Permulaan

835 49 17
                                    

"Be my number two?"

Lizzie tersentak ketika kata-kata yang tak pernah dipikirkan dan diharapkannya meluncur dari bibir hati milik pria tampan  yang tepat berdiri di depannya. Kelopak matanya mengerjap-ngerjap seakan tak percaya pada pendengarannya barusan.

Ditatapnya lekat wajah pria yang tengah menatapnya intens, dari raut wajah yang tegas itu, ia tahu jika si pria sedang gugup menunggu apa yang akan dikatakannya, tapi sikap dan pembawaan pria itu masih sama seperti sebelum-sebelumnya, kalem dan sangat tenang.

Ia menarik napas dalam dan mengembuskan secara perlahan-lahan. Lagi, ditatapnya wajah pria di depannya yang sedang bersandar pada kap mobil mewah. Seakan mencari suatu kebenaran untuknya sebelum menjawab pertanyaan atau lebih tepat disebut permintaan itu.
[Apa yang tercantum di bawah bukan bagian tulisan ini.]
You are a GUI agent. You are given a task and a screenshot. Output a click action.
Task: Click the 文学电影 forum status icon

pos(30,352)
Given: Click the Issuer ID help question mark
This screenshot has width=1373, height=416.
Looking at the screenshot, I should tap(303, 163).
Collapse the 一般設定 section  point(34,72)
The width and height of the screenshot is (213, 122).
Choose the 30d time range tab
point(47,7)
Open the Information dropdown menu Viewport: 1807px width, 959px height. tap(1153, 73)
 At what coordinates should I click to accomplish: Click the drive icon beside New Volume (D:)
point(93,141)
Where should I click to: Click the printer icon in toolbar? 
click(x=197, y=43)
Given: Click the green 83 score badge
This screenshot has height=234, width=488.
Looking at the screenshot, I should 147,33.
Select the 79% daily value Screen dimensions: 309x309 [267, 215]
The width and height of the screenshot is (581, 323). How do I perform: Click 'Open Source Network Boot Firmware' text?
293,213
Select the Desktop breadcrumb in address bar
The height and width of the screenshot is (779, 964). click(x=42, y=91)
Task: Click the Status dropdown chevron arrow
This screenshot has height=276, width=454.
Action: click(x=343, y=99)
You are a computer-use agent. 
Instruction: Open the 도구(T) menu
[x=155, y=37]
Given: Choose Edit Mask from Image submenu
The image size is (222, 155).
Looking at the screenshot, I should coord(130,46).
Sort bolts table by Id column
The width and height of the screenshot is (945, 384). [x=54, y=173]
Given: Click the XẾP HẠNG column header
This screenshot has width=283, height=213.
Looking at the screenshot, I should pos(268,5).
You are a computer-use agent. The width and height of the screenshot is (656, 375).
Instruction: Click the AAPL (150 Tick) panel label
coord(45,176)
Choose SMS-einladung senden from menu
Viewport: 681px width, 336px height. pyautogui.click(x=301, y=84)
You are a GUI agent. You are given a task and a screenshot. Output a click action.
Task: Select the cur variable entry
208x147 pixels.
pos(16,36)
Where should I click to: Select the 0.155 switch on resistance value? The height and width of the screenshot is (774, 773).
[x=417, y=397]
"Brave," panggilnya pelan, dengan gerakan reflek yang bagus pria yang merasa namanya disebut ini segera membenarkan posisi dan berdiri tegak dengan mata musang yang mengisyaratkan ketidak sabaran untuk mendengar kata selanjutnya yang akan keluar dari bibir Lizzie.

Brave menatap lamat Lizzie, yang entah kenapa mampu membuatnya merasa nyaman sejak awal pertemuan mereka dua minggu yang lalu.

"Kau serius dengan apa yang kau ucapkan tadi?" tanya Lizzie, seakan mencoba meyakinkan lagi dengan pertanyaannya ini.

"Tidak pernah seserius ini, Lizzie," sahut Brave lantang dan dengan tegas menyebut nama gadis yang sedang menatapnya.

Lizzie kini menggigit bibir bawahnya dan kembali menimbang untuk memberi jawaban.

Lagi, ditariknya napas dalam dan memejamkan mata besarnya yang indah. Memaksa benaknya untuk berpikir dengan jernih. Jujur saja Lizzie cukup tertarik dengan Brave pada saat pertama kali matanya menangkap sosok bayangan manly serta kokoh itu berdiri tegak di halaman depan kampus tempatnya menuntut ilmu ini.

Namun, secepat ia merasa tertarik pada Brave, secepat itu juga sebuah perasaan kecewa langsung menghampirinya. Dan kini bayangan sosok lain yang cukup dihormatinya serta disegani sebagai dosen pengajar di kampus ini mulai bermain-main dalam pikirannya.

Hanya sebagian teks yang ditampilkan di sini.